Sweet Sticky Thing
Karen Finley Explores Sex and Violence, Condiments and All
Shut Up includes stories but is in no way a traditional narrative. The difficult issues of sexuality, family, and the violence of emotions are tempered with freewheeling exuberance. Whether it leaves you filled with joy, revulsion, or utter bewilderment is up to you. It is, however, definitely a spectacle. Come on, how often do you go to the theater and see a naked woman rolling around in honey?
That said, don't go to Shut Up expecting a striptease. If you're looking for that, you'd be better served going to the Block. Sure, there's plenty of nudity and dancing in this show, and Finley may even end up rubbing her breasts on your head. But these segments are interspersed with dark yet humorous stories of women with war-hero fetishes or a very literal desire to fuck their fathers, and a healthy dose of foaming at the mouth.
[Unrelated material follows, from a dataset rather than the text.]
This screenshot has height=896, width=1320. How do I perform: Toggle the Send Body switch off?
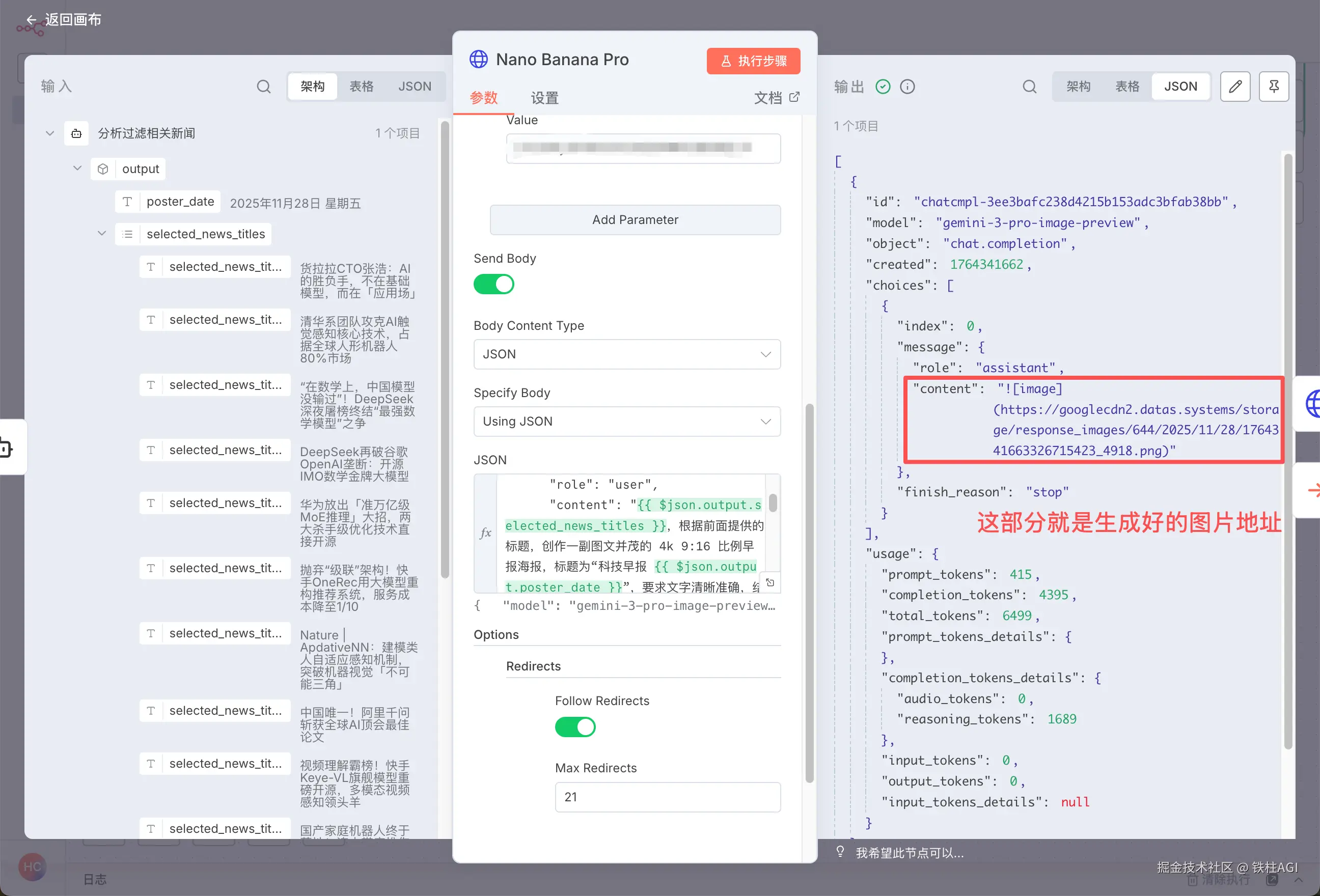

In other words, all in a night's work for Finley, a member of the infamous NEA Four (a group of artists whose National Endowment for the Arts funding was revoked in 1990 when their work was deemed indecent) whose performances have included smearing chocolate on her naked body. Since then, Finley has posed for Playboy, been named one of Ms. magazine's "Women of the Year," made appearances on Politically Incorrect With Bill Maher, and continued performing, decency be damned.
Finley's stock in trade is locating the echoes of violence and exploitation lurking in the realms of sex, psychology, and modern American culture. But in Shut Up and Love Me she treads that territory with a sense of joy and humor, a childlike glee that contrasts with the show's more darker moments. She sets the tone from the moment she walks on stage, lifting her skirt and revealing her thong-clad ass as she cavorts to a soundtrack of Barry White, fondling her breasts and giving audience members impromptu lap dances. From there we follow along as best we can as Finley portrays a series of women in deeply dysfunctional, occasionally hard-to-follow relationships. She often gets so involved in her digressions that trying to figure out who's who in these stories becomes very difficult. But her detours are also what keeps the show from dissolving into painful pretentiousness. She uses these digressions to laugh at herself, joke about the narcissism of performance art, and connect with the audience.
The other thing that keeps this esoteric and occasionally disturbing look at sexuality going is Finley's talent for one- liners. When describing a woman giving a man head on a bus, she has the bus driver say, "I don't know about Giuliani, but this is why I live in New York." Later on, as she portrays another sexual encounter, she growls, "He says he's not an intellectual. I said, 'Prove it. Start fucking and stop thinking.'" Finley's delivery is nothing if not energetic, and the aforementioned honey romp has an odd beauty.
So, what is Shut Up and Love Me? A strange odyssey into the complicated, outrageous world of Karen Finley. You may love it. You may hate it. But you won't be bored.